At the end of her column, Ms. Riley writes,

"When Sen. Obama does get into the religious thicket, it doesn't turn out well. Here is his recent defense of his position against gay marriage but in favor of civil unions: "If people find that controversial, then I would just refer them to the Sermon on the Mount, which I think is, in my mind, for my faith, more central than an obscure passage in Romans." As a reporter for the Baptist Press noted: "Obama's quote may open him up to further criticism from evangelicals, because it's a common evangelical belief that all of Scripture is inspired by God and equally authoritative."

As it turns out, Sen. Obama wasn't doing all that well among religious voters even before the recent controversy. Mrs. Clinton won 57% of the votes cast by white evangelicals in the Ohio Democratic primary, compared with Mr. Obama's 35%. For Democrats, Hillary's Methodist Youth Fellowship should be looking better and better."

In effect, Obama is no more a 'new style' politician than anybody else. He uses religion flagrantly to gain votes and the acceptance of a political base on the South Side of Chicago.

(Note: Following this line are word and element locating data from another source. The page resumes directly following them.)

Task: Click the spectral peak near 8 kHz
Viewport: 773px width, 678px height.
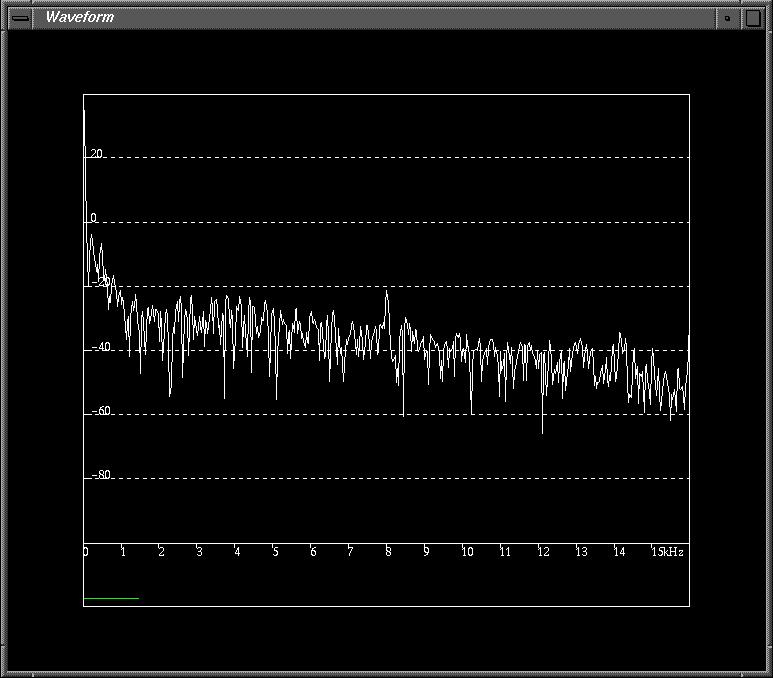Action: pos(387,293)
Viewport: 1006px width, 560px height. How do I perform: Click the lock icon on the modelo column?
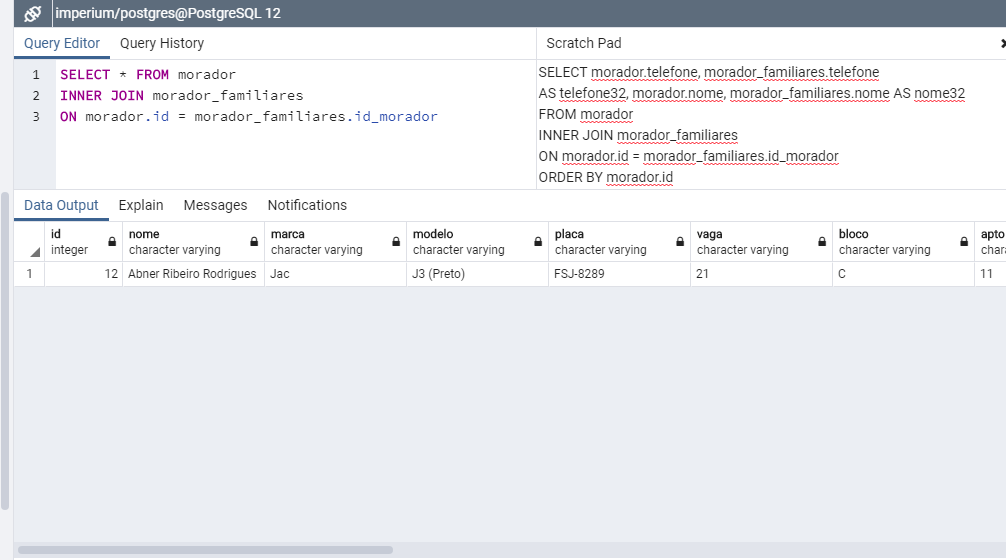538,242
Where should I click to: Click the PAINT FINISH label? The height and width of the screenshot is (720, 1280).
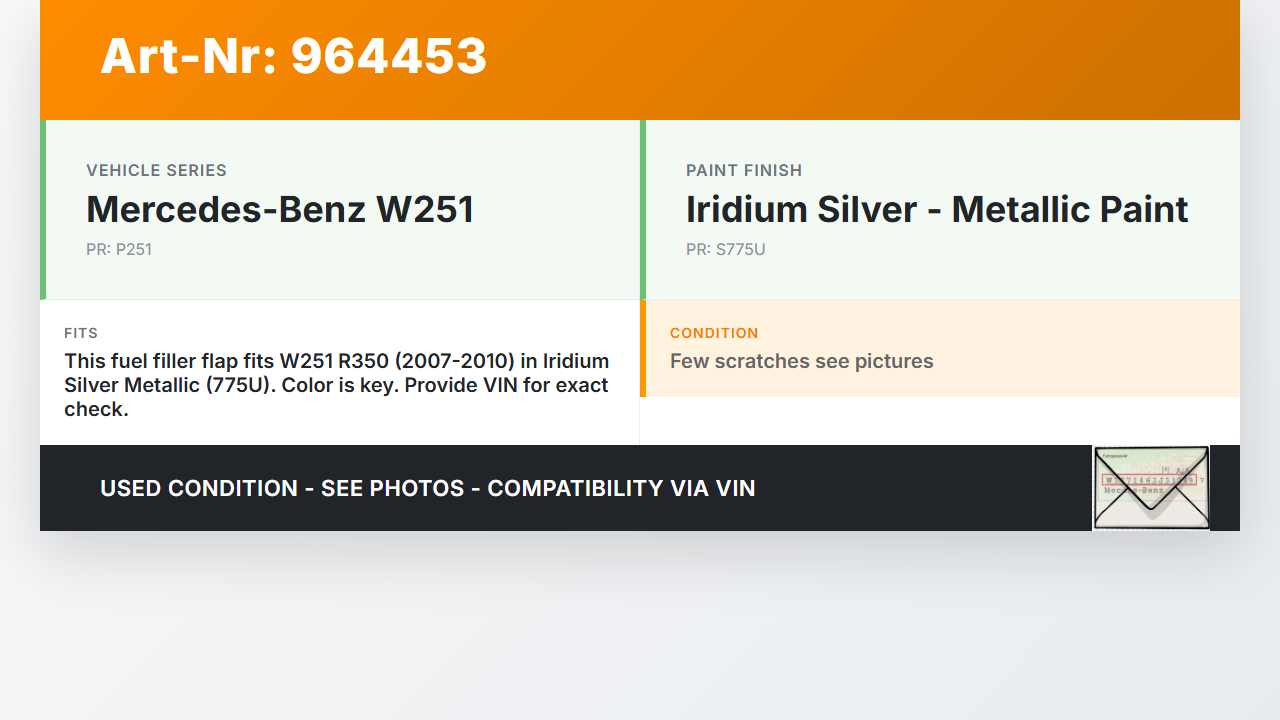[744, 170]
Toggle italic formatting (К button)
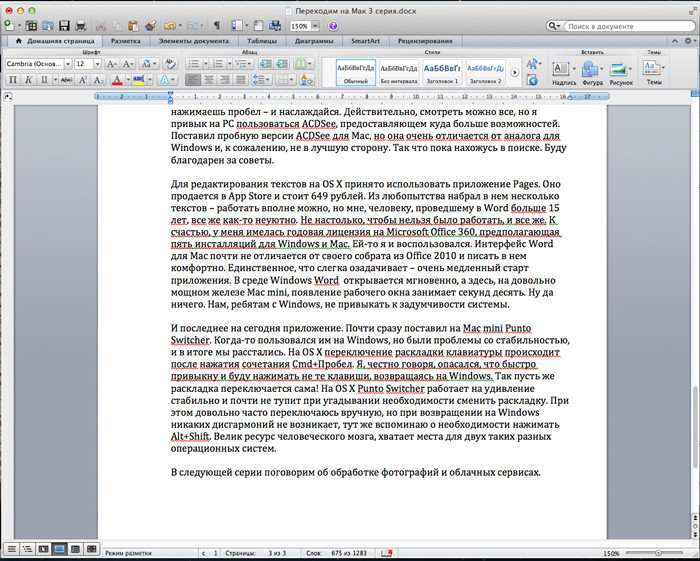 point(28,79)
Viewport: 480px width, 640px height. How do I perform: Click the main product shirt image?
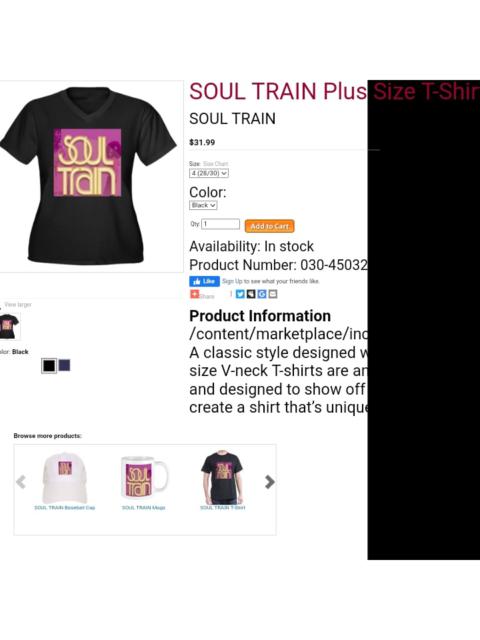coord(89,176)
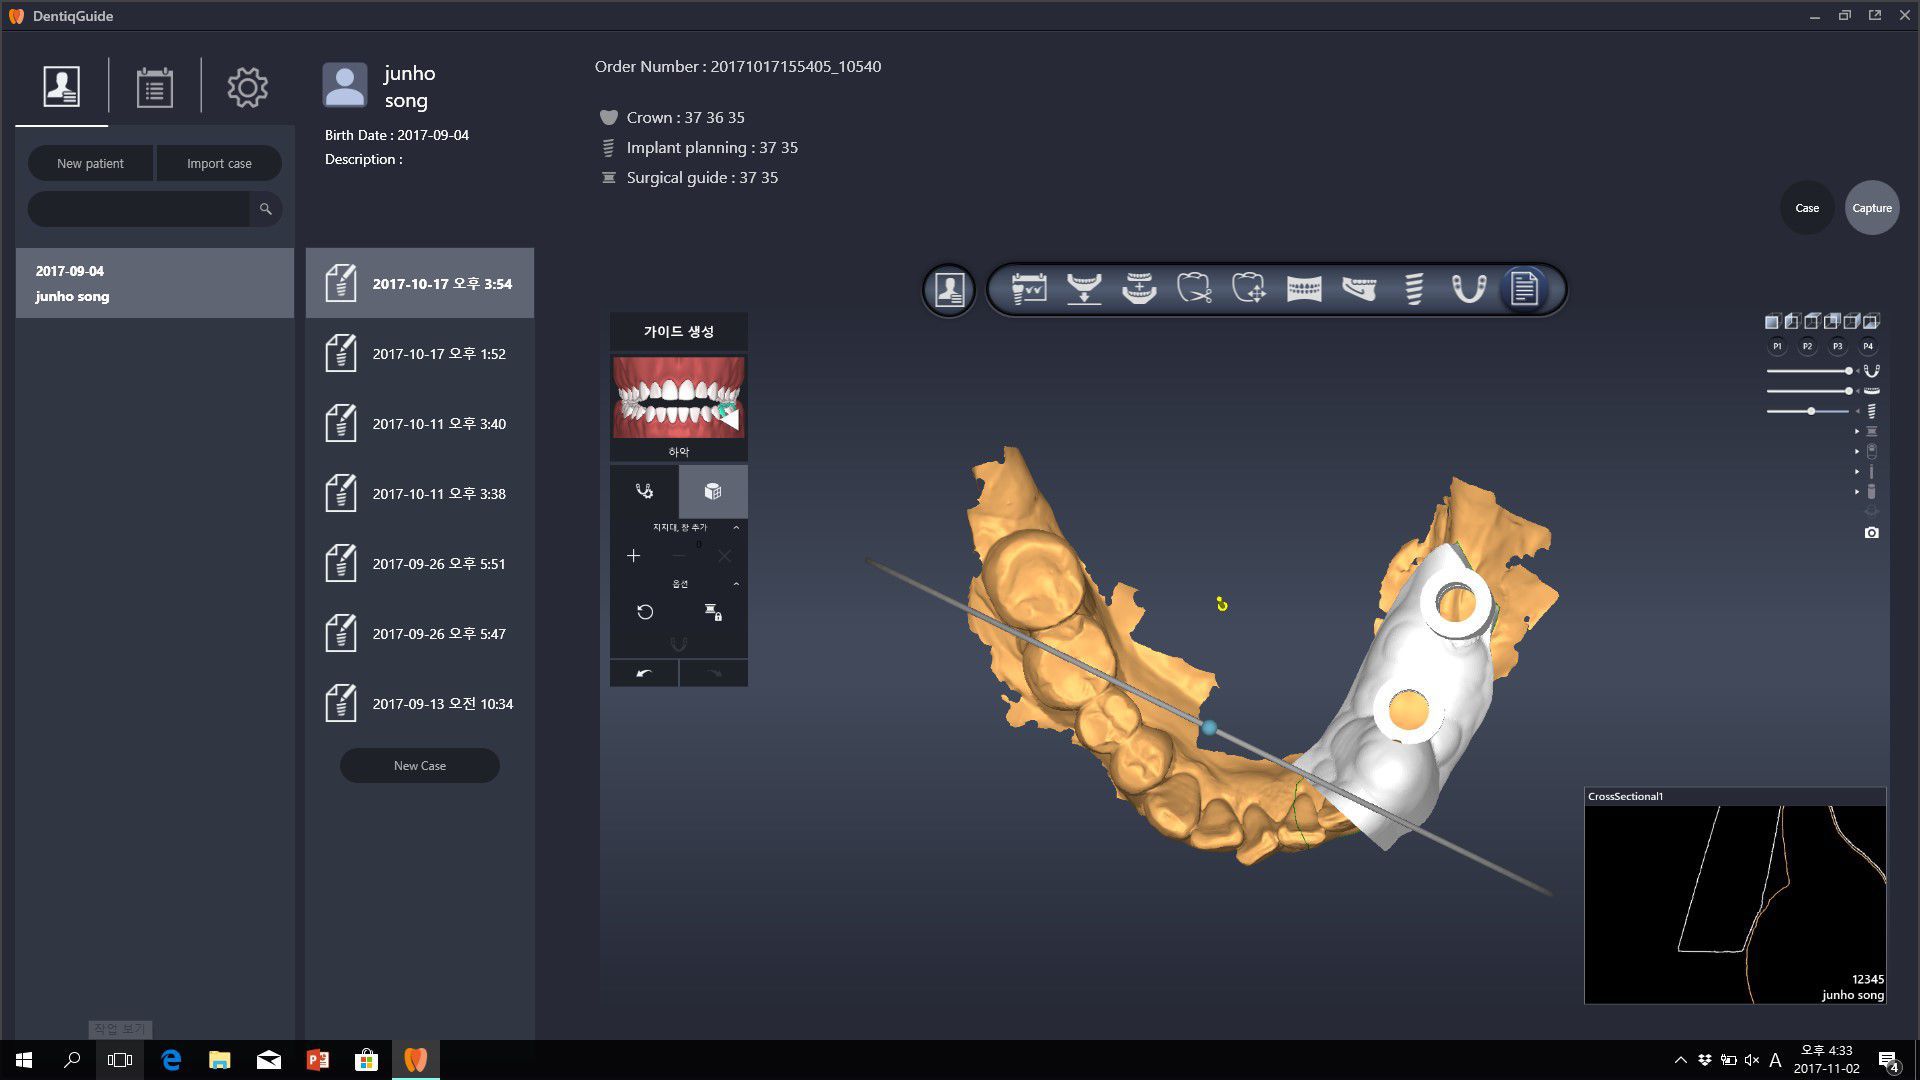Toggle the P1 preset view button

pyautogui.click(x=1777, y=346)

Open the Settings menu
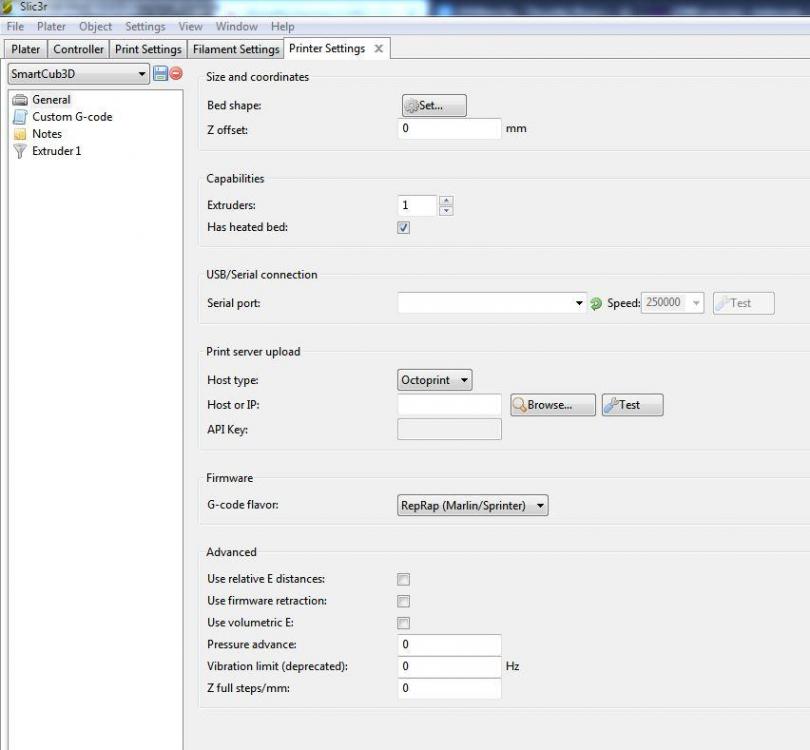tap(145, 26)
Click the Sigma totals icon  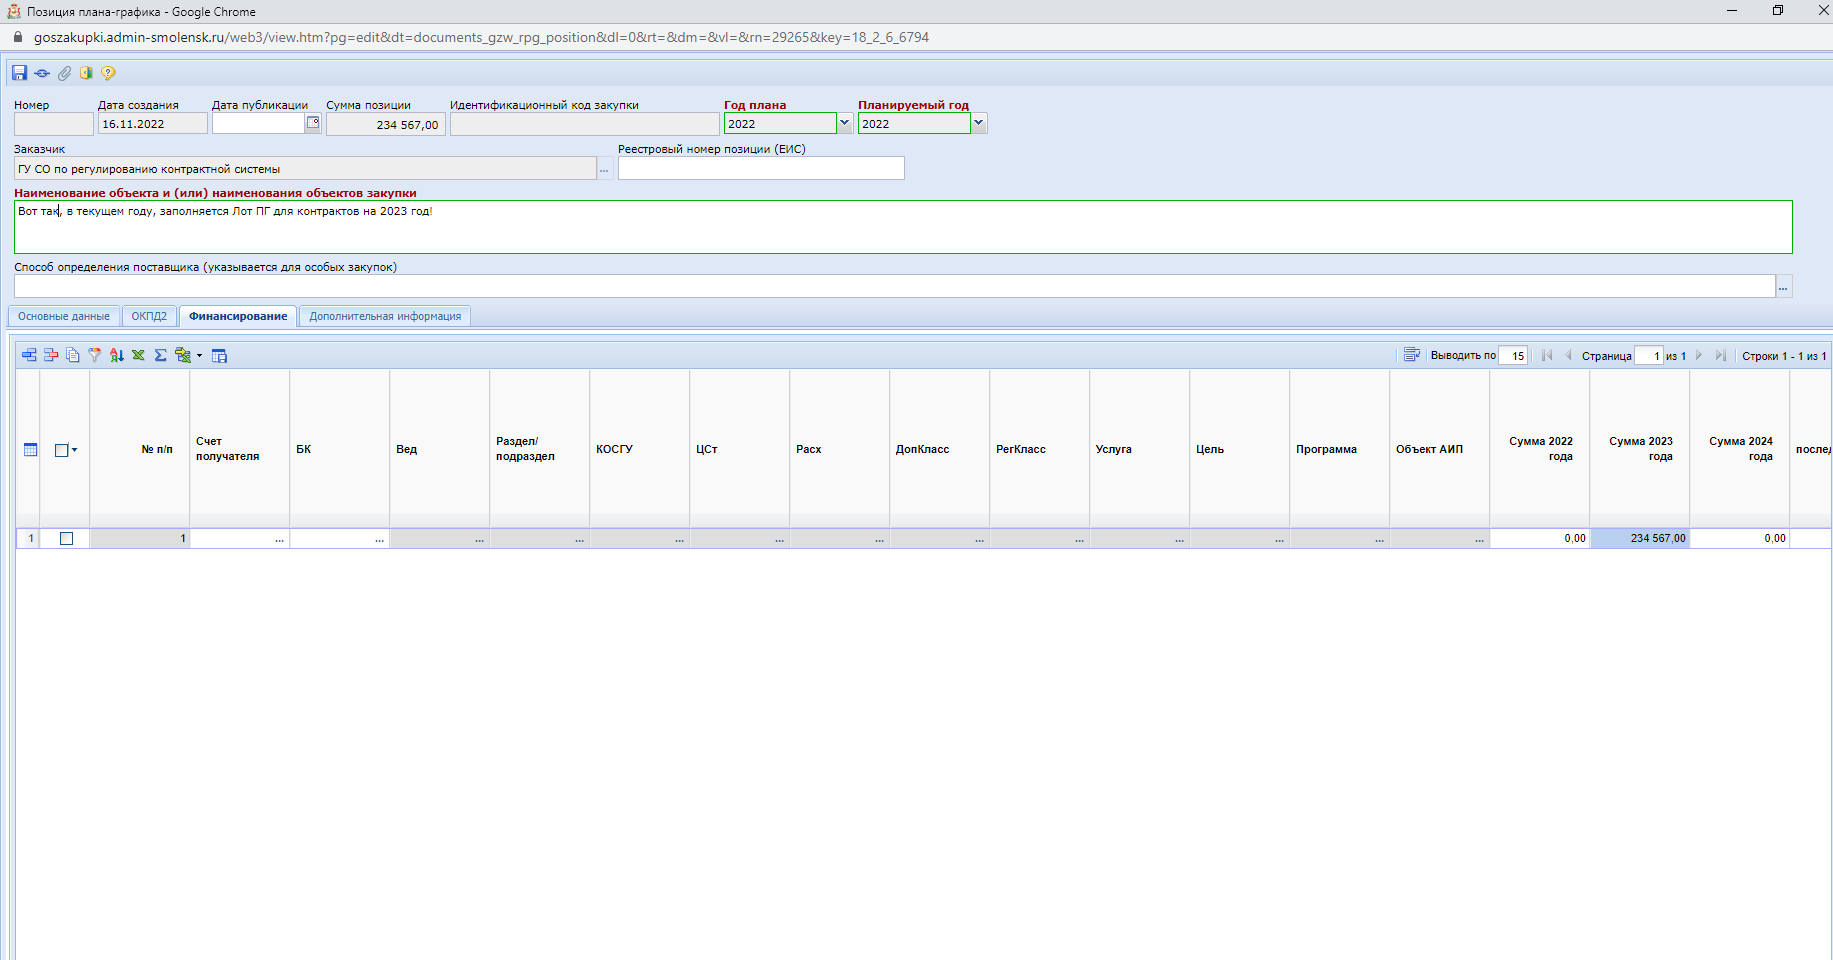[x=160, y=355]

To most Americans, particularly those with any sort of religious background, this smacks of expediency, cynicism and hypocrisy. Not to mention cheapening everyone else's religious choices by insisting, in his speech this week, that his experiences are just like theirs, and vice versa.

But they aren't. I have heard just this week of two people walking out of a church service, and the congregation, permanently, over a minister's sermon which they found repugnant. One involved criticizing America as justly deserving the 9/11 attacks, the other a tirade from the pulpit of an Episcopalian church against wealth, followed shortly by a plea for more donations to sustain the rector's cushy lifestyle.

Real religious Americans vote on church and minister views with their feet and donations. They don't sit silently, with their children, for ten to twenty years, condoning racist and anti-American hate speech.

Not only does Obama probably not now, or ever will, realize his sin of hypocrisy in attempting to use religion as a mere stepping stone to political power. The liberal mainstream media which supports him continues, with Obama, to try to explain his debacle as one of race, rather than one of judgment and expedient misuse of religion for political gain.

Despite the media's fawning over his speech, including Peggy Noonan's somewhat muddle piece in today's weekend Wall Street Journal edition, this whole affair is not, per se, about race in America.

It is simply about a black candidate using religion in an attempt to curry favor with his core base of racist-leaning voters in Illinois' largest city early in his political career. Having been identified with a racist minister, Obama won't throw away his ticket to his core political support. Instead, he is crying 'victim' over race.

Personally, I don't think Americans will elect a victim, nor a racist. No matter what Obama and his mainstream media acolytes believe and maintain to the voting public.